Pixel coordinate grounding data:
┏━━
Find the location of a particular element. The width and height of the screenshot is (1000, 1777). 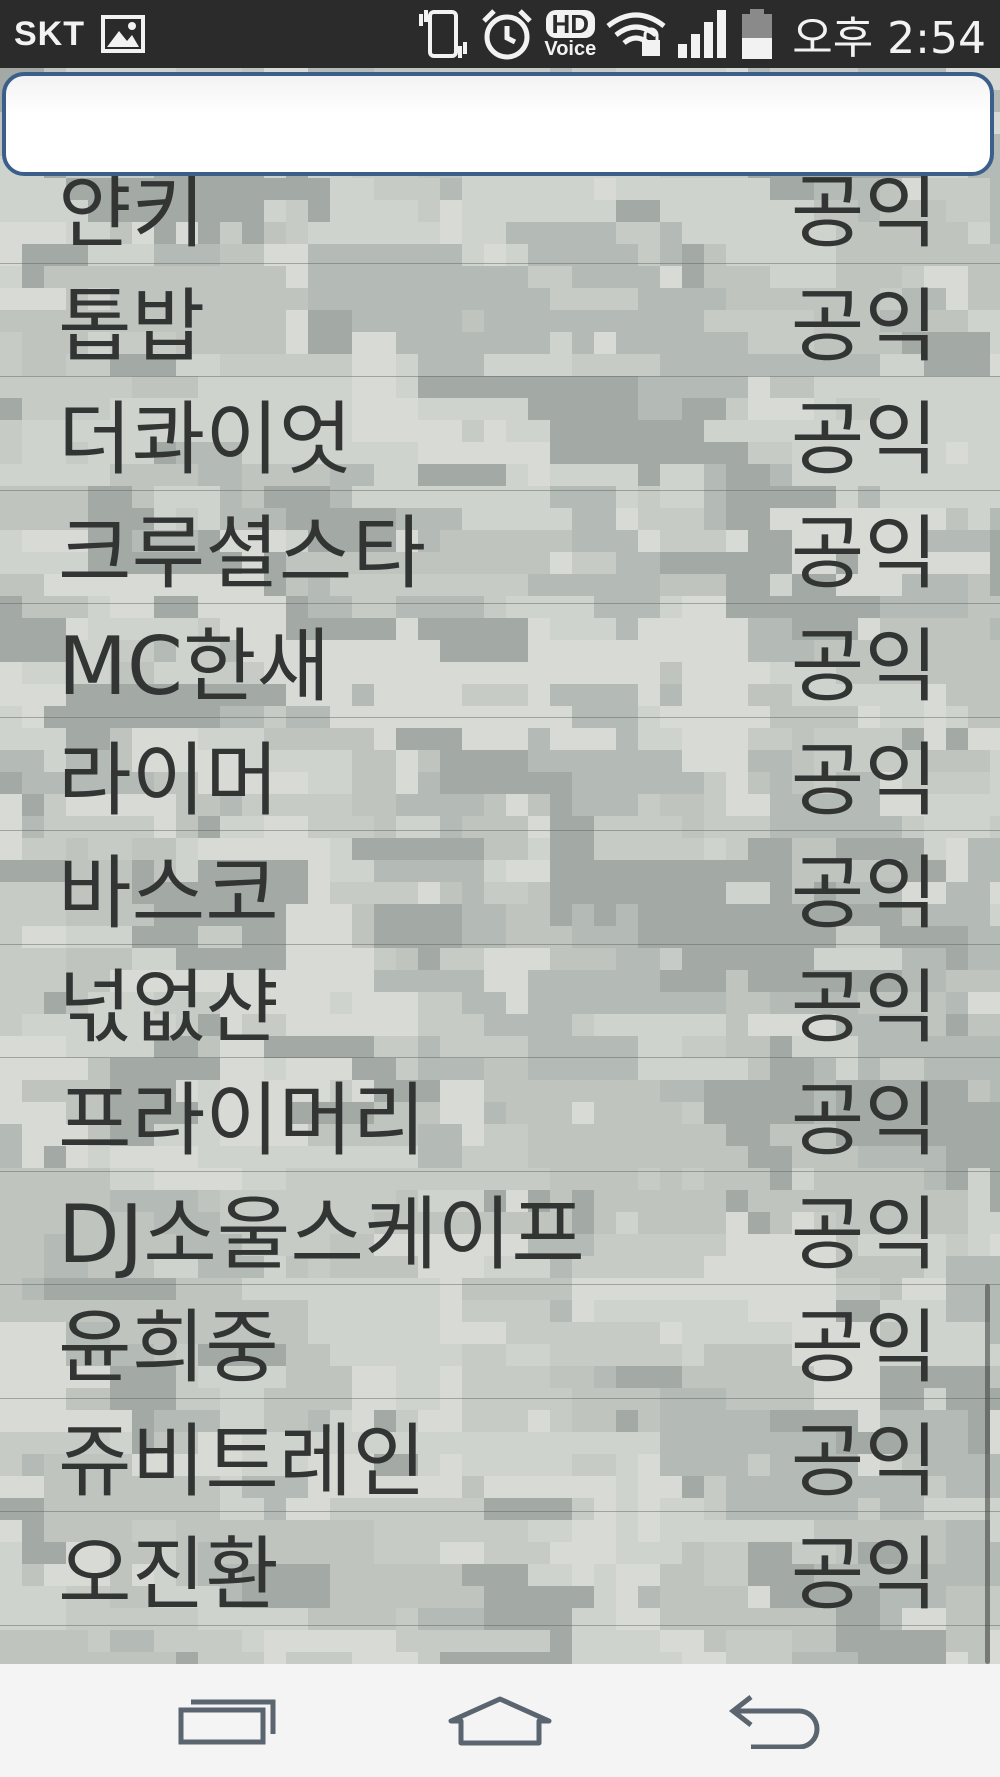

back-icon is located at coordinates (774, 1722).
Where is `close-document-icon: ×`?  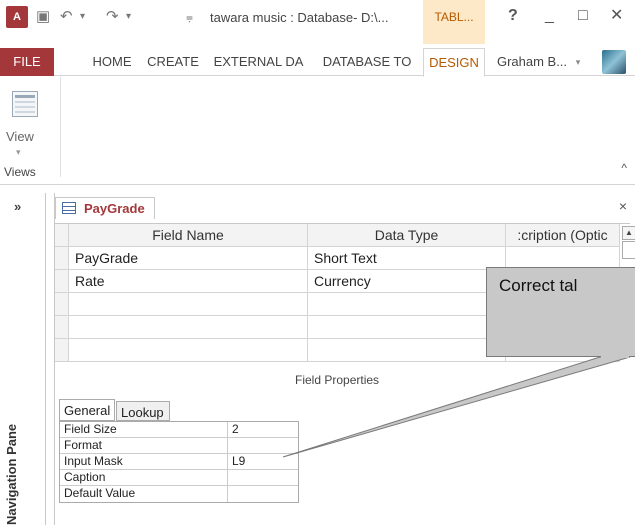 close-document-icon: × is located at coordinates (623, 206).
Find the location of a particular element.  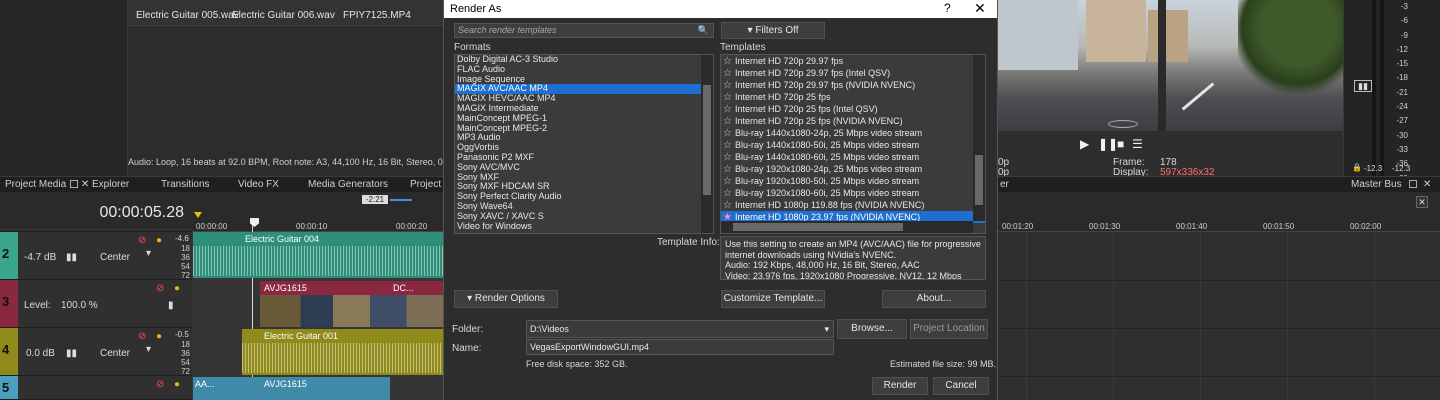

track-header-video-3: 3 ⊘ ● Level: 100.0 % ▮ is located at coordinates (96, 304).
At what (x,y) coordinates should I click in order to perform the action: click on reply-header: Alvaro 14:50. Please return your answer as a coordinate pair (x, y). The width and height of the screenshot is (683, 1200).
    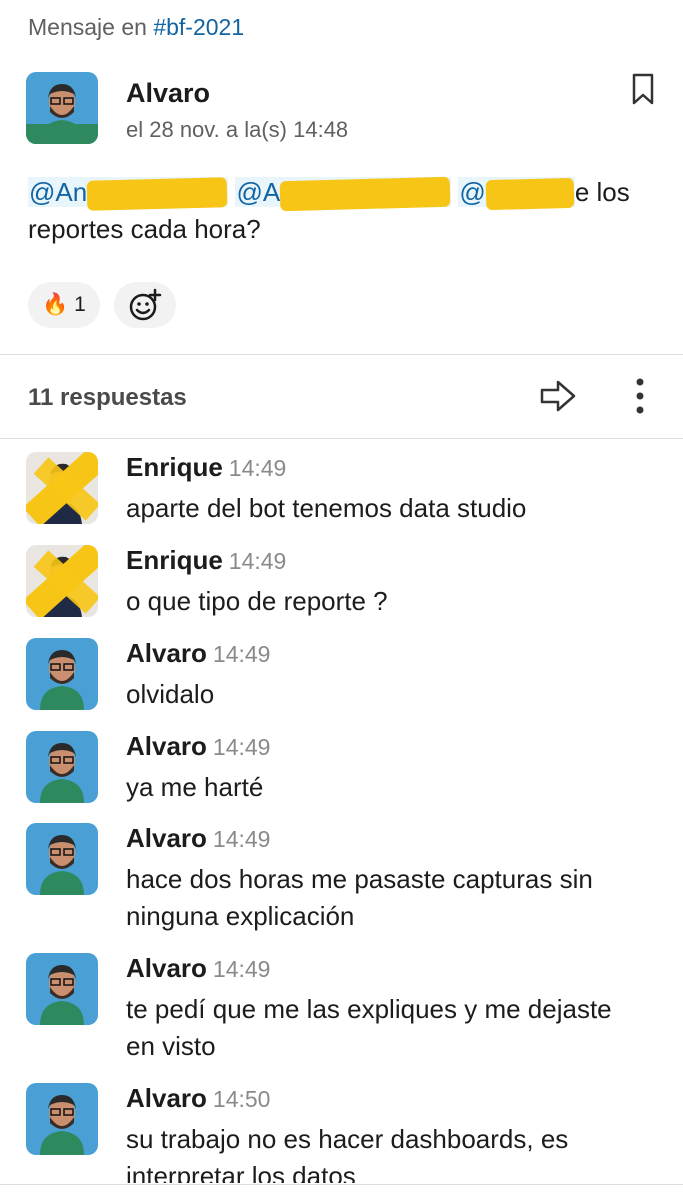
┗━━
EXERCISE BRIEF:
Pick out every line of the entries above that contains the string "header", matching case exactly, and copy each one in full.

YOUR SOLUTION:
track-header-video-3: 3 ⊘ ● Level: 100.0 % ▮ is located at coordinates (96, 304).
At what (x,y) coordinates should I click in order to perform the action: click on reply-header: Alvaro 14:50. Please return your answer as a coordinate pair (x, y). The width and height of the screenshot is (683, 1200).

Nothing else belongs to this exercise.